People v. Miles

55 Cal. 207 | Cal. | 1880

Sharpstein, J.:

The appellant was indicted for murder, and convicted of manslaughter. He moved upon a bill of exceptions for a new trial, which was denied, and the Court sentenced him to imprisonment in the State Prison for the term of seven years.

*208There was evidence introduced on the trial which tended to prove that, thirty or forty minutes before the homicide, the deceased and the defendant, in their respective wagons, each accompanied by two other persons, met upon the highway in the vicinity of their homes. The deceased and his friends were in a covered wagon, the latter occupying the front seat, and the former sitting upon a scat in the rear of the wagon. There was a gun in the wagon, and when the two wagons were nearly abreast, the deceased got out of the wagon, seized the gun, and fired at the defendant, but did not hit him. The horses attached to the wagon in which the defendant was riding became frightened, and started to run. The defendant, however, managed to discharge a gun, which he had, twice at the deceased without effect.

The defendant and his party, of which his brother was one, returned to the latter’s house and put up their team. The defendant, armed with a rifle, started to go in the direction of his own house by a route which would take him by the house of the deceased. The latter, soon afterward, with his friends, returned to his house, and drove into a corral, and while they were unharnessing his team, he was shot by the defendant, and expired before medical or surgical aid could reach him. There was some evidence of a hostile meeting of the defendant and the deceased on the highway only a few days before the occurrences above narrated, in which they assailed each other with other than deadly weapons. The defense endeavored at the trial to make it appear that the deceased had, on several occasions, in the presence of several persons, threatened to kill the defendant, and that those threats had been communicated to him by the persons who heard them. The defendant testified that, at the time of firing the fatal shot, he saw the deceased in the act, as he (defendant) construed it, of taking his gun from the wagon for the purpose of shooting at the defendant. Among the instructions which' the Court gave to the jury was the following :

“ If it appears to your entire satisfaction from all the evidence, beyond a reasonable doubt, that the alleged deceased (Ananias Niles) was shot from behind by the defendant, and that thd defendant at the time of the shooting was concealed behind a *209fence, and that there were no words, demonstrations, or hostile acts at that immediate time made or committed by the deceased; that deceased was unconscious of the fact that defendant was so concealed until he was shot down; then it is immaterial what, if any, threats or demonstrations the deceased had made at any other time or place, for such threats or demonstrations—no matter what they were—would not constitute a defense, and would not make the act of the defendant either excusable or justifiable, but the defendant would be guilty of murder ; and if the jury arc entirely satisfied from all the evidence, beyond a reasonable doubt, that the facts of the case are as last above stated, then the jury will find the defendant guilty of murder, no matter whether the character of the defendant is good or bad.”

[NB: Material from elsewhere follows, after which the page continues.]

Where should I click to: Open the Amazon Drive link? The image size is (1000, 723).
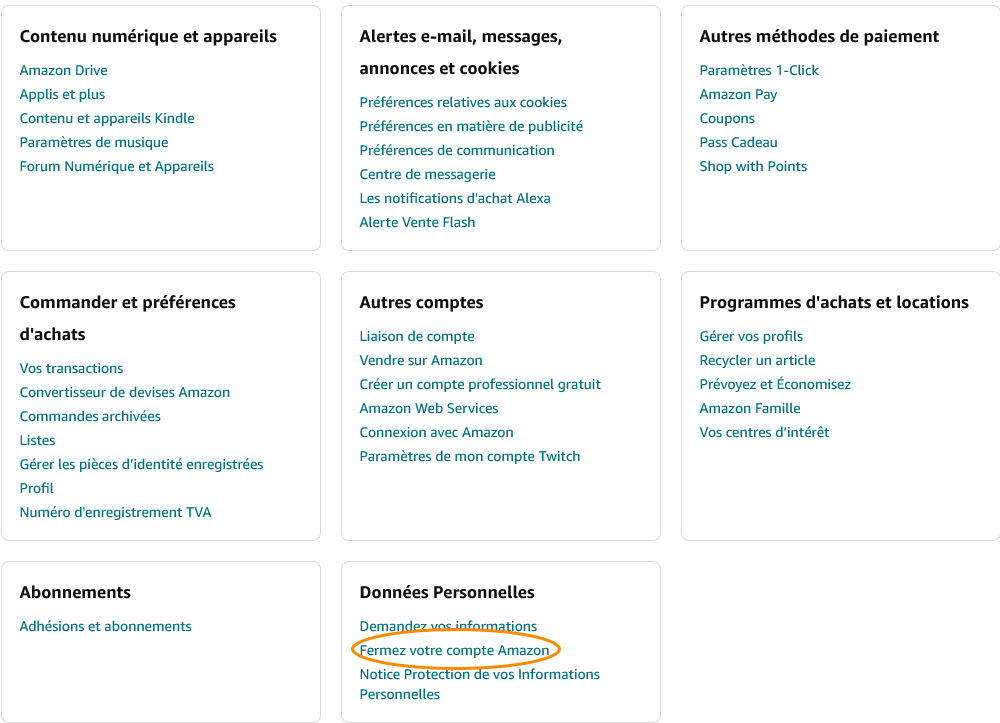pyautogui.click(x=63, y=70)
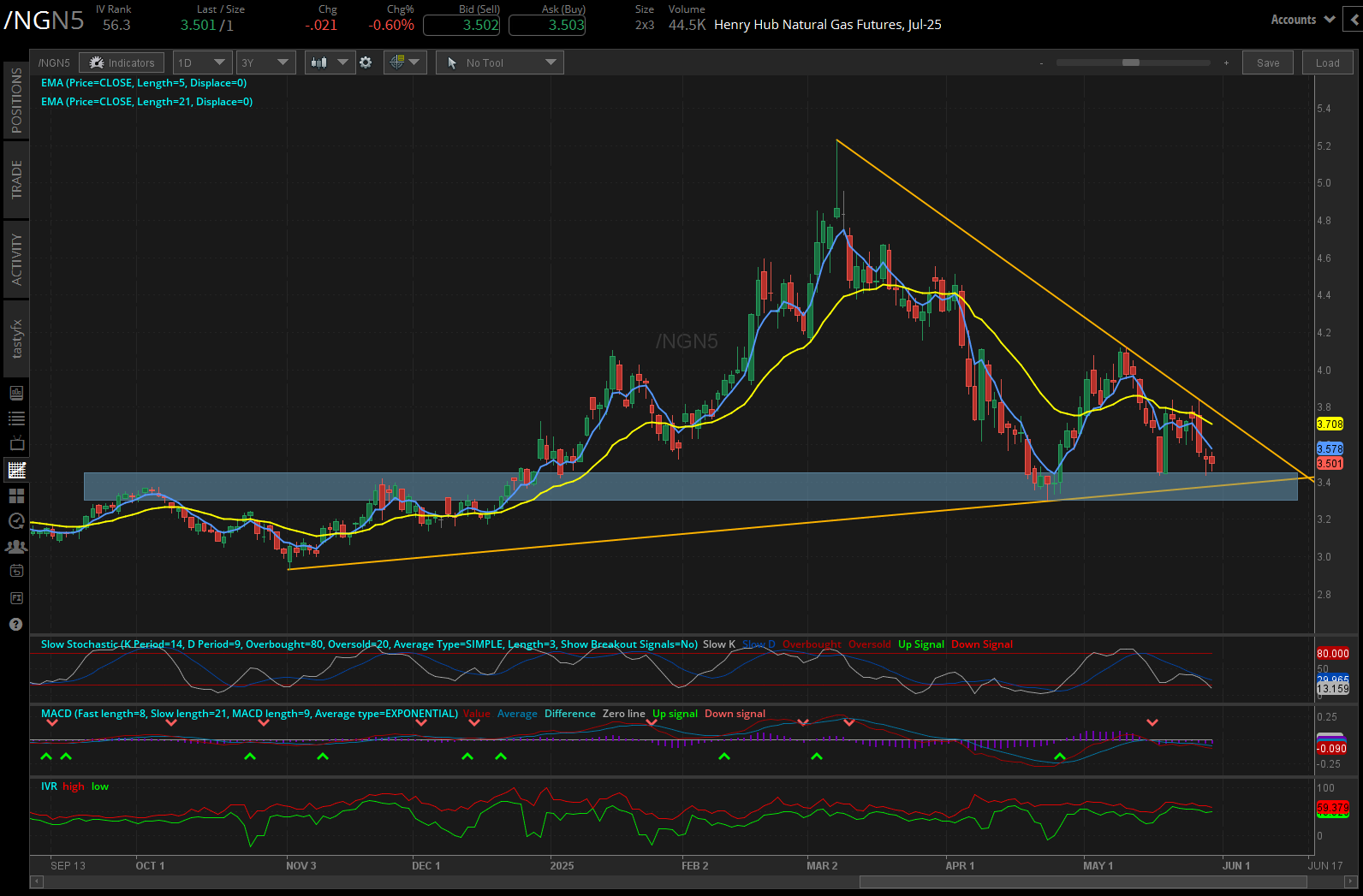Open the Activity side tab

(x=16, y=258)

This instruction is clearly erroneous. The Court instructs the jury, that if the defendant did all the acts therein enumerated, that then the defendant was guilty of murder. Whenever a Court attempts to give such an instruction, it should be very careful not to omit any essential element of the crime. The question of deliberation and intention are wholly ignored in this instruction. It is quite evident that the Court uses the word “ concealed ” as the synonym of “ lying in wait.” If the defendant concealed himself for the purpose of shooting the deceased unawares, then he was lying in wait, which is evidence of deliberation and intention. But a person might, while concealed, shoot another without committing the crime of murder; although there “ were no words, demonstrations, or hostile acts at that immediate time made or committed by the deceased.” If the deceased had shot at the defendant less than an hour before, and had made threats against his life, which had been communicated to him, it would not simply be a question whether the deceased was actually making- a hostile demonstration at the time, but also whether the defendant in good faith and without fault or carelessness, entertained the belief that the deceased was about to execute his threat. For if the defendant, without his fault or carelessness, did so believe, he would not be guilty of murder, though it turned out that he was mistaken. In other words, whenever a man exercises his right of self-defense, he must be understood to act on the facts as they appear *210to him. “ And if without fault or carelessness he is misled concerning them, and defends himself correctly, according to what he supposes the facts to be, he is justifiable ; though they are in truth otherwise, and he really had no occasion for the extreme measure.” (Bish. on Cr. Law. 305.) The instruction was not sufficiently comprehensive upon this point. Neither is it correct as an abstract proposition of law.

We have not discussed any other error for which the judgment should be reversed. But the exception to the foregoing instruction was well taken.

Judgment and order reversed, and cause remanded for a new trial.

Thornton, J., and Myrick, J., concurred.